Reply Game Studios has been around for about a decade now, first as Forge Reply and now as Reply Game Studios. Over that time, it initially focused on mobile and then expanded to include VR and AA games. What has the team learned over that decade of growth and evolution and what sorts of lessons does it bring now to its creations?

Fabio Pagetti, Game and Creative Director at Reply Game Studios: We started as a team in 2011, when the games industry was still heavily affected by certain barriers, especially in terms of tech and access to console platforms. The Italian ecosystem was also really different at the time. Our team was created with long-term ambitions, but it was necessary to grow organically and raise the stakes progressively. After releasing our first game, Joe Dever’s Lone Wolf, in 2013-2014, we decided to switch to Unreal Engine, which had been used by the most senior members of our team in the past. Our long-term goal was to drive the evolution of the studio towards a stage where we could actually establish a foothold in the AA scene. The first step we took was Theseus, which was conceived for flatscreen but was later turned into a VR adventure. And 2018 actually marked a new start for us, because it was immediately clear that Soulstice would become our biggest project, by several orders of magnitude.

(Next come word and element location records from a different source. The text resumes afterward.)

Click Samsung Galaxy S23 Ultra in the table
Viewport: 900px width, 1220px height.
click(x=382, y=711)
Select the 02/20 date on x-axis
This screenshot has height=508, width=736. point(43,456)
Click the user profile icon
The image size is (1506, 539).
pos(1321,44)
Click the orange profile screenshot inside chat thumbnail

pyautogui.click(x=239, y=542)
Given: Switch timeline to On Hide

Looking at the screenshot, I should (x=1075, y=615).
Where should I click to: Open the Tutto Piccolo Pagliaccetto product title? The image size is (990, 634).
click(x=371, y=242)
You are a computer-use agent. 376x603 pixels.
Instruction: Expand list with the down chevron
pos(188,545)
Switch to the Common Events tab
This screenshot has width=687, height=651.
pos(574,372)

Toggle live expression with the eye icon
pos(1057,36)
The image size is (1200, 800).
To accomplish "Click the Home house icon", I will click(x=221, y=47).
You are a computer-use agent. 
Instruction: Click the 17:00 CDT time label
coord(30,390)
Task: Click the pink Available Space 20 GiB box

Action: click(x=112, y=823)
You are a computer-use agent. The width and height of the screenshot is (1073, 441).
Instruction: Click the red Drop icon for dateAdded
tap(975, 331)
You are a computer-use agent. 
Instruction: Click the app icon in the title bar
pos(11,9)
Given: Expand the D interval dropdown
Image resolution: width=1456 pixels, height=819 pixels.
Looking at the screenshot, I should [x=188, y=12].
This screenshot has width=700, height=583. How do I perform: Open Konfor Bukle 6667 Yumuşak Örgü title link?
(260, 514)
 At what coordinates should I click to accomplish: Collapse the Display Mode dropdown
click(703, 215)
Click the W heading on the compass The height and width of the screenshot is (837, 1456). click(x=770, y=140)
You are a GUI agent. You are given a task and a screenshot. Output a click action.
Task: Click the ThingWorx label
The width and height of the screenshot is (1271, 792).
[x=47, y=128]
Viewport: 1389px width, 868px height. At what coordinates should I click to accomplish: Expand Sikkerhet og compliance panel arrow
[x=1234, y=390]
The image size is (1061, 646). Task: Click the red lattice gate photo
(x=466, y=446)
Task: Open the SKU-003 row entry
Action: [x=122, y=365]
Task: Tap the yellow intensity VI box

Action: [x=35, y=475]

How did the studio come up with the idea for Soulstice and how has the game evolved since its inception?

Pagetti:
After our VR game Theseus, we wanted to switch back to flat screen gaming, and we meant to do so with a format that could work from both a productive and a commercial point of view. Theseus was an adventure created with unique set pieces, but we knew we had to adopt a different approach and go for something more flexible and modular. From the genre point of view, we were aware that the action/style playfield was not as crowded as others were; we felt it could allow us to develop a AA game with good production values, which could even aspire to the likes of genre masterpieces like Bayonetta, Devil May Cry, or even Nier: Automata – with proper proportions. Moreover, the team was eager to put their skills to the test with a game in this genre. The dual-character setup was my idea to try and spice things up with something a little more unique, engaging, and functional in an already well-established genre.
Image courtesy of Reply Game Studios
The Briar and Lute dynamic–two sisters, one alive and one dead–plays a big role in the game. How did the studio come up with the concept behind the mechanic and how has it shaped gameplay?

Pagetti:
I had one vision in mind, about a strong single-player combat experience that relied upon the coexistence of two different characters. I shared this vision with the design team, and we worked together to refine this vision, adding more and more layers to establish some basic gameplay principles. The concept that the two protagonists would cooperate on the battlefield constantly, as well as the red and blue Fields to cast so as to make certain enemies vulnerable, both come from this very early stage of the pre-production. The idea of having two female protagonists, and two sisters in particular, also took shape during that phase. I felt that, with two sisters, we could also tell an engaging story about overcoming great difficulties together, sticking to each other no matter what.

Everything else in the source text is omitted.